TASK DESCRIPTION
Every record must be repeated precisely as it stands.

[RECORDS FOR THIS EXERCISE Boundary: Start]

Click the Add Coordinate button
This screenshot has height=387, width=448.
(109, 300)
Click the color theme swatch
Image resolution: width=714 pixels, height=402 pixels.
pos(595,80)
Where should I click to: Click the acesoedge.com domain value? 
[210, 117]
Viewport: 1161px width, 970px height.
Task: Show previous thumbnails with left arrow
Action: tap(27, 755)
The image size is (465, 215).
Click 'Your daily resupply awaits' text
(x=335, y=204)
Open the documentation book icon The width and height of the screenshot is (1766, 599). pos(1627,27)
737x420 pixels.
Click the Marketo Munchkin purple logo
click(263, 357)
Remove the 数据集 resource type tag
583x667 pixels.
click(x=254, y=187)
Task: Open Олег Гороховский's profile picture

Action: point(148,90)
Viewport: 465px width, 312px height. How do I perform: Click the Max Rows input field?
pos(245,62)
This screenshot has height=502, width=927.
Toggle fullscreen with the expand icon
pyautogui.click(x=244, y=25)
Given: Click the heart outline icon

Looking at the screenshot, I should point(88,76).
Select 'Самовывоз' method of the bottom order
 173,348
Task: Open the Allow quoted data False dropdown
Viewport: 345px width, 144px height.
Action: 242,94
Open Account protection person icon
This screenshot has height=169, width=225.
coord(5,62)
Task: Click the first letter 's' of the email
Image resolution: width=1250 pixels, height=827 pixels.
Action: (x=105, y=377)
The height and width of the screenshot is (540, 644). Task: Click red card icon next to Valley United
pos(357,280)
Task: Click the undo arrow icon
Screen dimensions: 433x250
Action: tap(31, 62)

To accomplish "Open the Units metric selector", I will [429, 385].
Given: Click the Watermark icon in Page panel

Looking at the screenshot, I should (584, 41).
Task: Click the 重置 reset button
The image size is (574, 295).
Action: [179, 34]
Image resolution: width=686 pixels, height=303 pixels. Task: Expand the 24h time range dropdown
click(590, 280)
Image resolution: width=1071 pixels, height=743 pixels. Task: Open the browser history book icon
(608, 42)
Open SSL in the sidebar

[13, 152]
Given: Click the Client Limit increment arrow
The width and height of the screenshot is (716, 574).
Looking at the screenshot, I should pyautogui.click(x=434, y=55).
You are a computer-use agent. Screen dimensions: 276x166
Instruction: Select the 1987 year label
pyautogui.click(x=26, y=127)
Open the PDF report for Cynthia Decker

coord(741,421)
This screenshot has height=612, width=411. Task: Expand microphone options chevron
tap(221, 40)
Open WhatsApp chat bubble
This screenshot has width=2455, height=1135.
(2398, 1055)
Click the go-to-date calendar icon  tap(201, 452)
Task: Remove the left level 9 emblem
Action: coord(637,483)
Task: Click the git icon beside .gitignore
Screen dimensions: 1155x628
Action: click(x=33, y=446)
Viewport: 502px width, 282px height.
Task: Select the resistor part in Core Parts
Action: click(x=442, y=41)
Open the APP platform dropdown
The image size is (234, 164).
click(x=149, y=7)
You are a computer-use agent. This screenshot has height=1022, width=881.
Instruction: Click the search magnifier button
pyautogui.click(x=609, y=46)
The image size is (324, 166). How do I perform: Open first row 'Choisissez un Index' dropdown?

[RECORDS FOR THIS EXERCISE Boundary: End]

TASK RESPONSE
Click the Add Coordinate button
This screenshot has height=387, width=448.
(109, 300)
Click the color theme swatch
Image resolution: width=714 pixels, height=402 pixels.
pos(595,80)
Where should I click to: Click the acesoedge.com domain value? 
[210, 117]
Viewport: 1161px width, 970px height.
Task: Show previous thumbnails with left arrow
Action: tap(27, 755)
The image size is (465, 215).
Click 'Your daily resupply awaits' text
(x=335, y=204)
Open the documentation book icon The width and height of the screenshot is (1766, 599). pos(1627,27)
737x420 pixels.
Click the Marketo Munchkin purple logo
click(263, 357)
Remove the 数据集 resource type tag
583x667 pixels.
click(x=254, y=187)
Task: Open Олег Гороховский's profile picture

Action: point(148,90)
Viewport: 465px width, 312px height. How do I perform: Click the Max Rows input field?
pos(245,62)
This screenshot has height=502, width=927.
Toggle fullscreen with the expand icon
pyautogui.click(x=244, y=25)
Given: Click the heart outline icon

Looking at the screenshot, I should point(88,76).
Select 'Самовывоз' method of the bottom order
 173,348
Task: Open the Allow quoted data False dropdown
Viewport: 345px width, 144px height.
Action: 242,94
Open Account protection person icon
This screenshot has height=169, width=225.
coord(5,62)
Task: Click the first letter 's' of the email
Image resolution: width=1250 pixels, height=827 pixels.
Action: (x=105, y=377)
The height and width of the screenshot is (540, 644). Task: Click red card icon next to Valley United
pos(357,280)
Task: Click the undo arrow icon
Screen dimensions: 433x250
Action: tap(31, 62)

To accomplish "Open the Units metric selector", I will [429, 385].
Given: Click the Watermark icon in Page panel

Looking at the screenshot, I should (584, 41).
Task: Click the 重置 reset button
The image size is (574, 295).
Action: [179, 34]
Image resolution: width=686 pixels, height=303 pixels. Task: Expand the 24h time range dropdown
click(590, 280)
Image resolution: width=1071 pixels, height=743 pixels. Task: Open the browser history book icon
(608, 42)
Open SSL in the sidebar

[13, 152]
Given: Click the Client Limit increment arrow
The width and height of the screenshot is (716, 574).
Looking at the screenshot, I should pyautogui.click(x=434, y=55).
You are a computer-use agent. Screen dimensions: 276x166
Instruction: Select the 1987 year label
pyautogui.click(x=26, y=127)
Open the PDF report for Cynthia Decker

coord(741,421)
This screenshot has height=612, width=411. Task: Expand microphone options chevron
tap(221, 40)
Open WhatsApp chat bubble
This screenshot has width=2455, height=1135.
(2398, 1055)
Click the go-to-date calendar icon  tap(201, 452)
Task: Remove the left level 9 emblem
Action: coord(637,483)
Task: Click the git icon beside .gitignore
Screen dimensions: 1155x628
Action: click(x=33, y=446)
Viewport: 502px width, 282px height.
Task: Select the resistor part in Core Parts
Action: click(x=442, y=41)
Open the APP platform dropdown
The image size is (234, 164).
click(x=149, y=7)
You are a computer-use agent. This screenshot has height=1022, width=881.
Instruction: Click the search magnifier button
pyautogui.click(x=609, y=46)
The image size is (324, 166). How do I perform: Open first row 'Choisissez un Index' dropdown?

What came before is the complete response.